== Document excerpt ==

▼

I thrive on debate and view it as one of the greatest of mental exercises but there is one group that I love to debate more than any other and that is the self appointed messengers of God. Lord oh Lord, how I adore debating members of the clergy. And the sad thing about it is that I don't often get the chance to debate the clergy. I think the last time I had the opportunity was way back in 1987 during the Theology Ecology Conference in Seattle.

But this week, none other than his Excellency Fred Henry, the Catholic Bishop of Calgary, Alberta decided to lash out at me and I welcome his assault with open arms.

Below is the text of Bishop Henry's essay in the Canadian Western Catholic Reporter, Canada's largest Religious weekly.

I've decided to rebut him paragraph by paragraph and of course he has the option of rebutting back if he so wishes.

Although I was raised as a Catholic, I no longer adhere to the beliefs of the church because it runs counter to my perceptions of the world from an ecological and biocentric point of view. This debate is not meant to be anti-Catholic or disrespectful of Catholics and I welcome discussion from any Catholics challenging any of the points that I have raised.


Week of April 28, 2008

Animals are God's creatures and merit our stewardship

Seal slaughter furor prompts an examination of human/animal roles

A Shepherd Speaks

Captain Paul Watson: "Very cute Bishop Henry, I guess it's one Shepherd against another."

By BISHOP FRED HENRY
Calgary

Bishop Fred Henry: Paul Watson, chief of the Sea Shepherd Conservation Society, reacting to the March 29 maritime death of four seal hunters, declared the death of seals a "greater tragedy." Watson, I quickly learned, had not been misquoted but is famous or infamous for comments, such as advocating a population-decimating cap of one billion people in our world, and calling human beings "the AIDS of the earth."

▲

== Your assignment ==
Condense the paragraph of the excerpt above that begins "Although I was raised as a Catholic", keeping its main facts.

== Dataset extract ==

▼

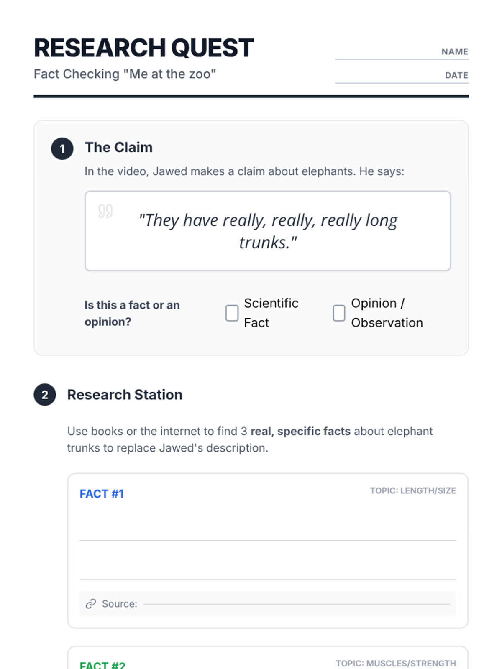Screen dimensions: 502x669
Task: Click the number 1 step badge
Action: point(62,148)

▲
▼

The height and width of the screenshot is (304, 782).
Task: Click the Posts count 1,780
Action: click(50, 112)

▲

== Result ==
Though raised Catholic, I no longer hold the church's beliefs because they conflict with my ecological and biocentric view of the world. This debate is not meant to be anti-Catholic or disrespectful, and I welcome Catholics challenging any of my points.